Editors’ Note: Alfred Perkins highlights the leadership of Edwin Embree, who served for two decades as president of the Julius Rosenwald Fund, in advocating for the rights of Japanese-Americans during the Second World War.

The current presidential campaign has brought again to the surface the hostility to cultural differences long an element in the American emotional landscape. While that hostility now targets primarily Muslims and undocumented immigrants of Hispanic origin, it calls to mind the wartime situation, three quarters of a century ago, when it was directed against Japanese-Americans. Such nativist sentiments undergirded the forcible relocation of persons of Japanese ancestry from the west coast to internment camps in the interior. One of the most outspoken opponents of that policy was Edwin Rogers Embree (1883-1950), an early official of the Rockefeller Foundation and, from 1928, President of the Julius Rosenwald Fund.

Though neither Embree nor the Chicago-based foundation he headed are widely known today, he was for more than two decades an influential figure in philanthropy and race relations.
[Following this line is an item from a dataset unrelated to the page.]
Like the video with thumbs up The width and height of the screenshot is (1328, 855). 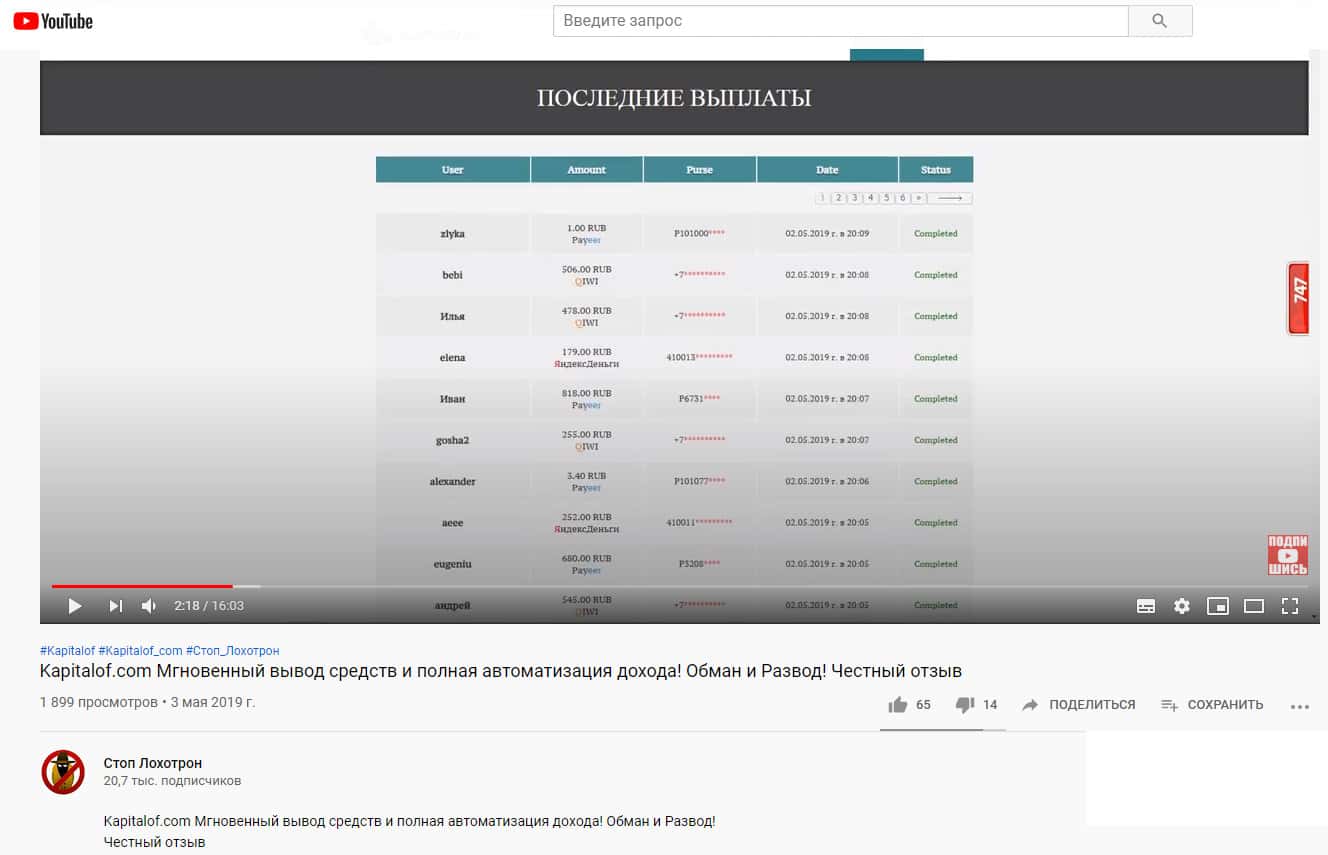click(x=898, y=705)
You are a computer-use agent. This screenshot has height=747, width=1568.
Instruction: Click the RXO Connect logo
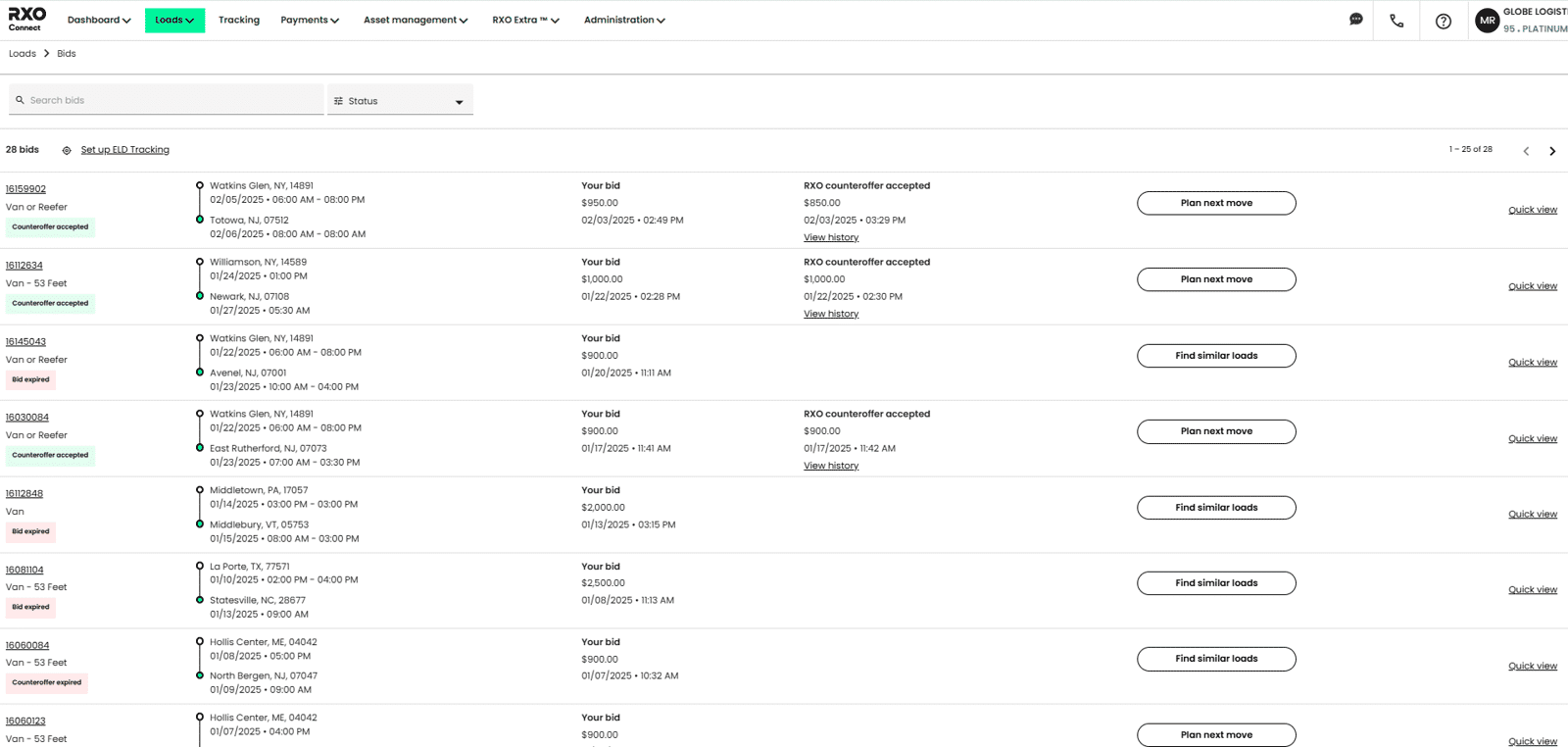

His unstinting defense of America’s Japanese minority represents a merging of personal conviction and institutional purpose. In addition, it reflects his principled beliefs about the qualities and behaviors appropriate to a foundation executive, a model of leadership well worth considering today.

Embree happened to be in northern California in March, 1942, when the relocations got underway. He saw whole families being removed from their homes to assembly points, in circumstances not altogether unlike the rounding up of Jews in Nazi Germany. He was left with searing, unforgettable memories, the most poignant, perhaps, the sight of a two-year-old anxiously clutching fresh flowers, as grim-faced soldiers led him away. Like many Americans then and since, Embree found this treatment of some 110,000 persons, most of whom were U.S. citizens, profoundly troubling. In time he came to regard the evacuations as “one of the most terrible crimes America has ever committed against her own citizens and against democracy.”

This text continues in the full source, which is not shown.